Start of Supplied material
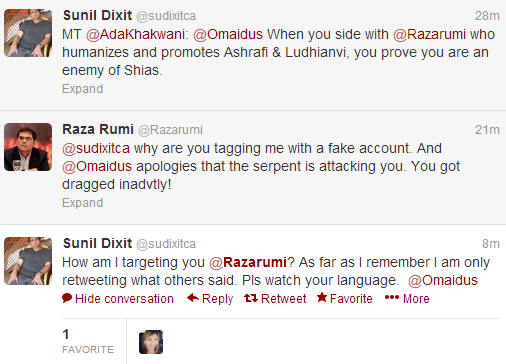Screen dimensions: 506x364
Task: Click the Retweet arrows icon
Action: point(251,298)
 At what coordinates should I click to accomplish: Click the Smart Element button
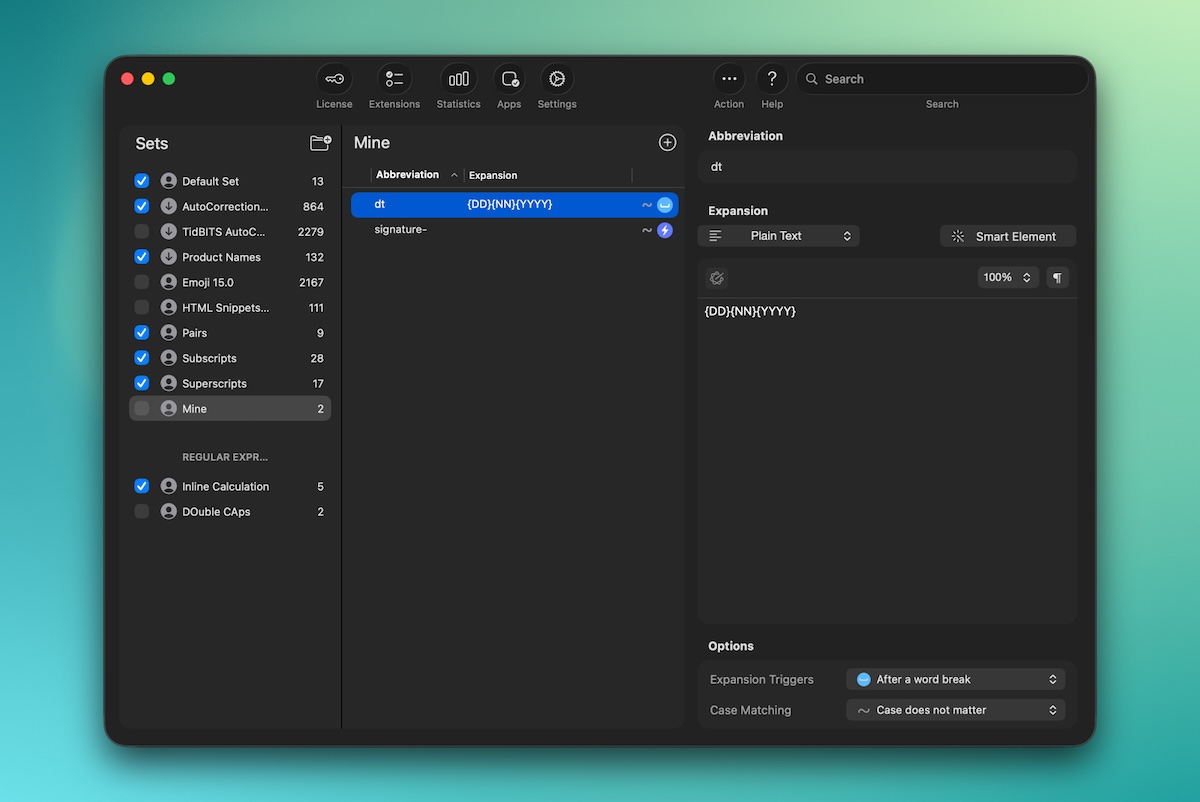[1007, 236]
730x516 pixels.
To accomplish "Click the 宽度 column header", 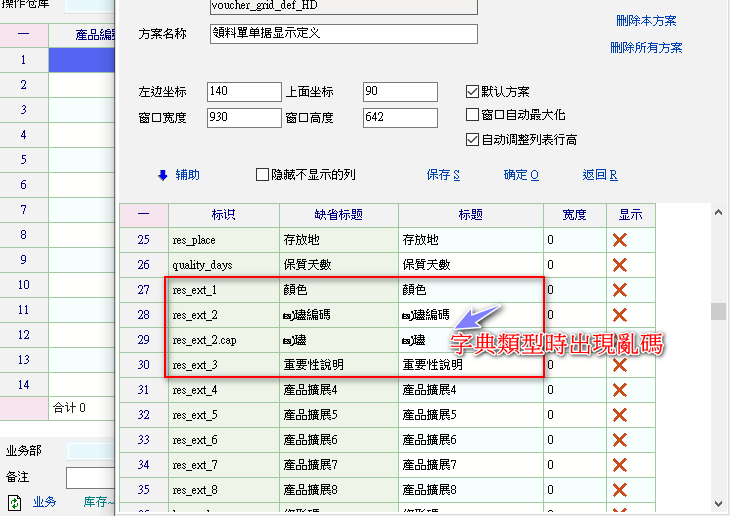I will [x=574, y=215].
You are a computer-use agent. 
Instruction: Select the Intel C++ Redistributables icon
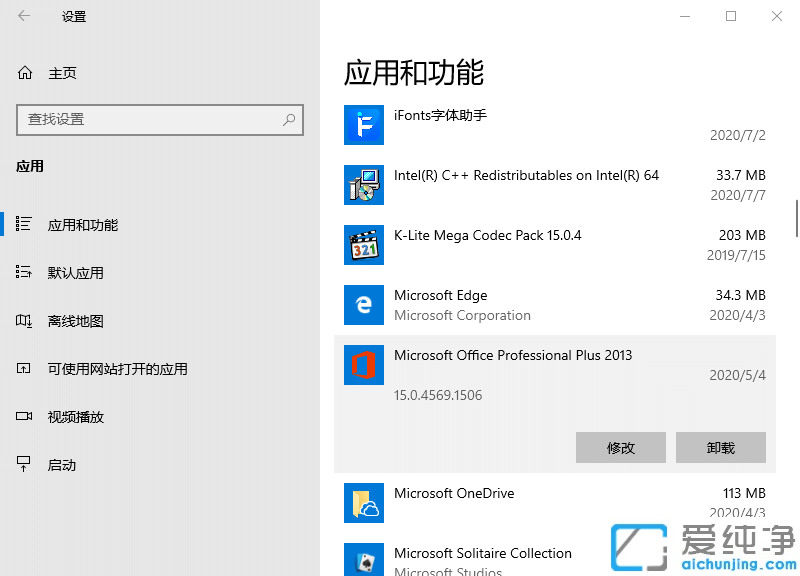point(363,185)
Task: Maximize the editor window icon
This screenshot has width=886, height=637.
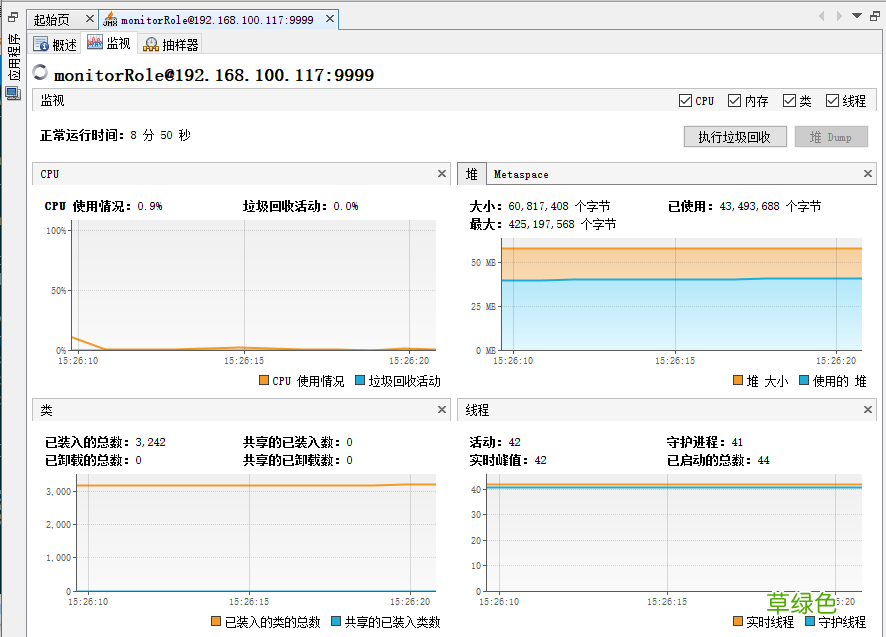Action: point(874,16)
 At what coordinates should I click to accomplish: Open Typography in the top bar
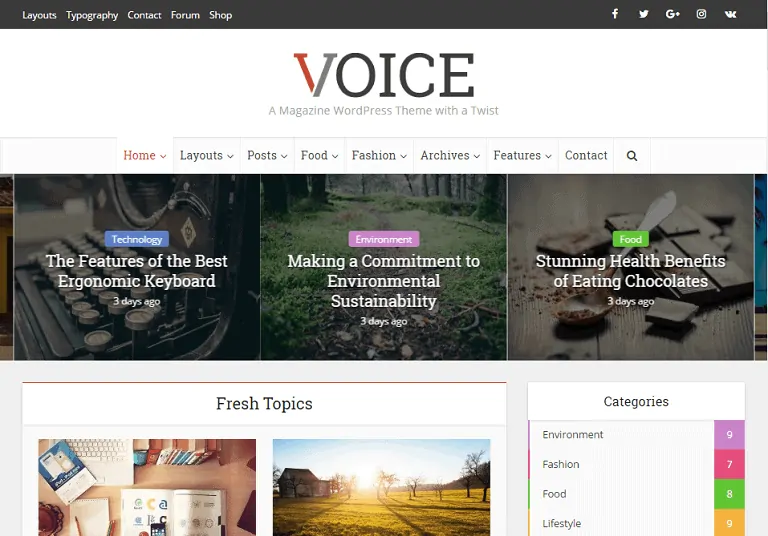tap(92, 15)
End of Supplied material
# Work to complete:
Copy the final stretch of lines, starting at the one that holds "Task: Maximize the editor window icon" and ending at the last line of the data, exactly; omit pictures.

# Output for this task:
Task: Maximize the editor window icon
This screenshot has width=886, height=637.
Action: point(874,16)
 At what coordinates should I click to accomplish: Open Typography in the top bar
tap(92, 15)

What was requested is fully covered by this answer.